– Rayhana ; 2017 –

Alger, 1995. L’eau est revenue. De nombreuses femmes se retrouvent dans le hammam de Fatima, préservées des hommes le temps de quelques heures… La metteure en scène, autrice et comédienne Rayhana réalise son premier — et très réussi — long-métrage avec A mon âge je me cache encore pour fumer, tiré de la pièce éponyme qu’elle avait créée en 2011.

Vivre pendant la guerre civile

Les premières minutes précisent immédiatement le contexte politique du film : si l’essentiel se déroule dans le huis clos du hammam, la toile de fond est celle de la guerre civile algérienne qui oppose le gouvernement du pays à divers groupes islamistes depuis 1991. A mon âge… propose ainsi d’explorer, à travers leurs récits au gré des conversations et affrontements au sein du hammam, ce que peuvent vivre les femmes dans ce contexte très particulier.

Les femmes face à l’intégrisme religieux

Pour autant, la réalisatrice Rayhana ne propose pas une fresque historique, mais nous plonge dans l’ambiance protectrice du hammam, qui permet aux femmes de se ressourcer, pendant quelques heures, protégées du regard masculin. Cette zone de répit est pourtant constamment menacée, dans les faits par un homme qui veut y pénétrer pour tuer sa sœur « fille-mère » et, symboliquement, par le récit de ces femmes qui témoignent des violences qui leur sont infligées. Fillettes mariées de force, meurtres « d’honneur », attaques à l’acide et autres viols, rien ne leur est épargné… En plongeant dans l’intimité de ses héroïnes, la réalisatrice de À mon âge… livre un portrait poignant de l’Algérie des années 1990, « à hauteur de femme ».

Portrait de groupe

Rayhana brosse, en creux, le portait d’une société à la fois gangrenée par le fanatisme religieux et arc-boutée sur une vieille « tradition » de domination masculine ultra-violente. Le contraste entre cette violence relatée et la sororité réconfortante des femmes entre elles n’en est que plus saisissante : bien que certaines se détestent cordialement, elles semblent immédiatement se reconnaître comme femmes, condition qui implique une histoire et un vécu commun. Cette sororité passe principalement par le corps. En effet, en opposition au regard politiquement sexuel que portent ici les hommes sur le corps des femmes, la réalisatrice porte sur les corps de ses actrices au hammam un regard dénué de toute concupiscence, ou de tout fantasme. Des corps bien plutôt montrés dans ce qui pourrait être leur vérité.

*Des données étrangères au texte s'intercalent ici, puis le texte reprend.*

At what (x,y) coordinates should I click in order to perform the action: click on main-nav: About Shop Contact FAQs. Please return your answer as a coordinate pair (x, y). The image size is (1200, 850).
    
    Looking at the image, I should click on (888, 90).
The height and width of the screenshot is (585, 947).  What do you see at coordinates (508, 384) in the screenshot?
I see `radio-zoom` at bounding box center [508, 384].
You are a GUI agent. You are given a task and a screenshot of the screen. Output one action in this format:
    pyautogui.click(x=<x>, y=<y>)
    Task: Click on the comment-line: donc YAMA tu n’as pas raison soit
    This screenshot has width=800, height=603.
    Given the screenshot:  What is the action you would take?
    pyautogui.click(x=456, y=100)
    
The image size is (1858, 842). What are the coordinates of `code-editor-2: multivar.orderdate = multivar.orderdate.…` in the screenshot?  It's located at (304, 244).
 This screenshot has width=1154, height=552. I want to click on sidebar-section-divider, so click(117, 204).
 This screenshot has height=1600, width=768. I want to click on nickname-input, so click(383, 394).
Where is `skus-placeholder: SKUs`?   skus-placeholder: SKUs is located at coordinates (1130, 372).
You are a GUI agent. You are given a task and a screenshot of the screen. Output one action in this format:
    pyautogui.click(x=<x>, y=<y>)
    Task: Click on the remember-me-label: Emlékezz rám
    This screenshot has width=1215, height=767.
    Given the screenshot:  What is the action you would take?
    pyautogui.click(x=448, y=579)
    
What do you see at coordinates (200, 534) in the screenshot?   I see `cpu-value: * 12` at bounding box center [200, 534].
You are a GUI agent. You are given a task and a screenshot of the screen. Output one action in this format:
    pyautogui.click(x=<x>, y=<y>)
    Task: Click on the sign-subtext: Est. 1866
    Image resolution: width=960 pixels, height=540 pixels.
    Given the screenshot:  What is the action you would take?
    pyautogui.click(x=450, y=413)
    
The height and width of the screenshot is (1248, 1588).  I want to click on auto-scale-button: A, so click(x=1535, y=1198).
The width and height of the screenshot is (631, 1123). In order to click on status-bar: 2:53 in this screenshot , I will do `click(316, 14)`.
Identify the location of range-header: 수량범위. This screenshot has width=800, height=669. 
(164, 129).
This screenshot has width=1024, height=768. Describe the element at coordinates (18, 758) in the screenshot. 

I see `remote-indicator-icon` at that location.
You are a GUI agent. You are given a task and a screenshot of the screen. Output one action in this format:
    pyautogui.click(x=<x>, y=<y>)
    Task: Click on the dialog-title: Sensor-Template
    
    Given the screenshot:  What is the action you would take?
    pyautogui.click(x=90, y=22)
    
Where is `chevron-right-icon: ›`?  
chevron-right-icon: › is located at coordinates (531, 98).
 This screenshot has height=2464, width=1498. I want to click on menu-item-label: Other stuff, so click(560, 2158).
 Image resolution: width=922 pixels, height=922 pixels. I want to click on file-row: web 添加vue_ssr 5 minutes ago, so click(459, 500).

A mon âge… est un film troublant, oscillant sans cesse entre réalisme et onirisme noir. Aussi nécessaire qu’éprouvant, il donne la parole à plusieurs générations de femmes grâce à un ingénieux huis clos, sublimé par une mise en scène haletante et presque chorégraphique. Un très beau film qui séduira particulièrement féministes et amateurs de cinéma social.